**RECORDS SHOWN:**
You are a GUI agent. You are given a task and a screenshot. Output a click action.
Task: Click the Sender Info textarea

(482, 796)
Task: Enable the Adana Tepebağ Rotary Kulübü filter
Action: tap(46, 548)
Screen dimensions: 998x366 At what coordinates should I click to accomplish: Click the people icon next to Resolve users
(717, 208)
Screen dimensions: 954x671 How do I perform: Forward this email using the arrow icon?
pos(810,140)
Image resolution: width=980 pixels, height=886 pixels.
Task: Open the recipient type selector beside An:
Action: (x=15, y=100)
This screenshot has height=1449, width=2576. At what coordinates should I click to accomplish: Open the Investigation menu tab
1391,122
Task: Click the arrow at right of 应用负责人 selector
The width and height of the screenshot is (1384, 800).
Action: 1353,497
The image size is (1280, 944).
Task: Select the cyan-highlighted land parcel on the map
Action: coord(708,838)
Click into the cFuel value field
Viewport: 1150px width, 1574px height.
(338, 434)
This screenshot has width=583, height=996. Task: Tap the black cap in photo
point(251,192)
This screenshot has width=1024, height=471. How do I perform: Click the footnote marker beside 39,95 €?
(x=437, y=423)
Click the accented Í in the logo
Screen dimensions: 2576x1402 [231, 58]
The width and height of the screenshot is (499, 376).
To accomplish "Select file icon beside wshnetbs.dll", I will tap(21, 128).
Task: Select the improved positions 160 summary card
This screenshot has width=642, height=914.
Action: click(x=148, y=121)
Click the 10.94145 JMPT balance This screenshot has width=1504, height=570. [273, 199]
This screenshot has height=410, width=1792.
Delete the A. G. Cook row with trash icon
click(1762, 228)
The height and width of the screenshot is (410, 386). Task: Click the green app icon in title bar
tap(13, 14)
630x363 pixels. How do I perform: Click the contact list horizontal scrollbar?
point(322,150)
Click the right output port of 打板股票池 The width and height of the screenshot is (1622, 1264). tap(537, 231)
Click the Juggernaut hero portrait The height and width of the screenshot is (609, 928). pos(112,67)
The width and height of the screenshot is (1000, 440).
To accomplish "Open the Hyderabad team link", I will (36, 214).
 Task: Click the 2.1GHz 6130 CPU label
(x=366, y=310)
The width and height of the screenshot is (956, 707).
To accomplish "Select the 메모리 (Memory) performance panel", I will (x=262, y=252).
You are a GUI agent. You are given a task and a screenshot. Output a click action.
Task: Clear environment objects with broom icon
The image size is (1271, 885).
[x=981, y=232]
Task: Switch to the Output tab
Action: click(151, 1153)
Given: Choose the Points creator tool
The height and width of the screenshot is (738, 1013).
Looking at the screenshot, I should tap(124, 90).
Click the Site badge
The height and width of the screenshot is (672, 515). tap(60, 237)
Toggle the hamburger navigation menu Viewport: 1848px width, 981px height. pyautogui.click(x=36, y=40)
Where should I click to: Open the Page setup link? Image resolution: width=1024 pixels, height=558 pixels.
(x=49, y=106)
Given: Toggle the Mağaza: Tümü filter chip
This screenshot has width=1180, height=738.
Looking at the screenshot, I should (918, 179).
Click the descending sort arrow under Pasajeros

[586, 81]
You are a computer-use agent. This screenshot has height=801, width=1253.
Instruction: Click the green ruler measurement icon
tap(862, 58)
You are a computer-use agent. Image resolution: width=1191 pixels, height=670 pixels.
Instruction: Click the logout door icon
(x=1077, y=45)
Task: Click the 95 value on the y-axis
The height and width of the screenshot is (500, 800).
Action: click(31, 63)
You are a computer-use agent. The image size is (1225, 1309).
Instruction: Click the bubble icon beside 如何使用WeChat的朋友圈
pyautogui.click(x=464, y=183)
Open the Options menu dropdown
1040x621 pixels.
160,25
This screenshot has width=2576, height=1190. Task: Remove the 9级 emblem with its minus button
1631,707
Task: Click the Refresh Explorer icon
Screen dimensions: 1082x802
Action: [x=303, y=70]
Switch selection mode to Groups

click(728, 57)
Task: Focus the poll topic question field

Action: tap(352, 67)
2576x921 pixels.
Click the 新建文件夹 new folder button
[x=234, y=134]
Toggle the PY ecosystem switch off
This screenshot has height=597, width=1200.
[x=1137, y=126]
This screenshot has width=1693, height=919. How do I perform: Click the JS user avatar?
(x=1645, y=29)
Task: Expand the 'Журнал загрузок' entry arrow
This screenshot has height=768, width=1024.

**PROBLEM DESCRIPTION:** Transcription of all the material must be exact.

**COMPLETED EXERCISE:**
You are a GUI agent. You are given a task and a screenshot. Output a click action.
Task: Click the Sender Info textarea

(482, 796)
Task: Enable the Adana Tepebağ Rotary Kulübü filter
Action: tap(46, 548)
Screen dimensions: 998x366 At what coordinates should I click to accomplish: Click the people icon next to Resolve users
(717, 208)
Screen dimensions: 954x671 How do I perform: Forward this email using the arrow icon?
pos(810,140)
Image resolution: width=980 pixels, height=886 pixels.
Task: Open the recipient type selector beside An:
Action: (x=15, y=100)
This screenshot has height=1449, width=2576. At what coordinates should I click to accomplish: Open the Investigation menu tab
1391,122
Task: Click the arrow at right of 应用负责人 selector
The width and height of the screenshot is (1384, 800).
Action: 1353,497
The image size is (1280, 944).
Task: Select the cyan-highlighted land parcel on the map
Action: coord(708,838)
Click into the cFuel value field
Viewport: 1150px width, 1574px height.
(338, 434)
This screenshot has width=583, height=996. Task: Tap the black cap in photo
point(251,192)
This screenshot has width=1024, height=471. How do I perform: Click the footnote marker beside 39,95 €?
(x=437, y=423)
Click the accented Í in the logo
Screen dimensions: 2576x1402 [231, 58]
The width and height of the screenshot is (499, 376).
To accomplish "Select file icon beside wshnetbs.dll", I will tap(21, 128).
Task: Select the improved positions 160 summary card
This screenshot has width=642, height=914.
Action: click(x=148, y=121)
Click the 10.94145 JMPT balance This screenshot has width=1504, height=570. [273, 199]
This screenshot has height=410, width=1792.
Delete the A. G. Cook row with trash icon
click(1762, 228)
The height and width of the screenshot is (410, 386). Task: Click the green app icon in title bar
tap(13, 14)
630x363 pixels. How do I perform: Click the contact list horizontal scrollbar?
point(322,150)
Click the right output port of 打板股票池 The width and height of the screenshot is (1622, 1264). tap(537, 231)
Click the Juggernaut hero portrait The height and width of the screenshot is (609, 928). pos(112,67)
The width and height of the screenshot is (1000, 440).
To accomplish "Open the Hyderabad team link", I will (36, 214).
 Task: Click the 2.1GHz 6130 CPU label
(x=366, y=310)
The width and height of the screenshot is (956, 707).
To accomplish "Select the 메모리 (Memory) performance panel", I will (x=262, y=252).
You are a GUI agent. You are given a task and a screenshot. Output a click action.
Task: Clear environment objects with broom icon
The image size is (1271, 885).
[x=981, y=232]
Task: Switch to the Output tab
Action: click(151, 1153)
Given: Choose the Points creator tool
The height and width of the screenshot is (738, 1013).
Looking at the screenshot, I should tap(124, 90).
Click the Site badge
The height and width of the screenshot is (672, 515). tap(60, 237)
Toggle the hamburger navigation menu Viewport: 1848px width, 981px height. pyautogui.click(x=36, y=40)
Where should I click to: Open the Page setup link? Image resolution: width=1024 pixels, height=558 pixels.
(x=49, y=106)
Given: Toggle the Mağaza: Tümü filter chip
This screenshot has width=1180, height=738.
Looking at the screenshot, I should (918, 179).
Click the descending sort arrow under Pasajeros

[586, 81]
You are a computer-use agent. This screenshot has height=801, width=1253.
Instruction: Click the green ruler measurement icon
tap(862, 58)
You are a computer-use agent. Image resolution: width=1191 pixels, height=670 pixels.
Instruction: Click the logout door icon
(x=1077, y=45)
Task: Click the 95 value on the y-axis
The height and width of the screenshot is (500, 800).
Action: click(31, 63)
You are a computer-use agent. The image size is (1225, 1309).
Instruction: Click the bubble icon beside 如何使用WeChat的朋友圈
pyautogui.click(x=464, y=183)
Open the Options menu dropdown
1040x621 pixels.
160,25
This screenshot has width=2576, height=1190. Task: Remove the 9级 emblem with its minus button
1631,707
Task: Click the Refresh Explorer icon
Screen dimensions: 1082x802
Action: [x=303, y=70]
Switch selection mode to Groups

click(728, 57)
Task: Focus the poll topic question field

Action: tap(352, 67)
2576x921 pixels.
Click the 新建文件夹 new folder button
[x=234, y=134]
Toggle the PY ecosystem switch off
This screenshot has height=597, width=1200.
[x=1137, y=126]
This screenshot has width=1693, height=919. How do I perform: Click the JS user avatar?
(x=1645, y=29)
Task: Expand the 'Журнал загрузок' entry arrow
This screenshot has height=768, width=1024.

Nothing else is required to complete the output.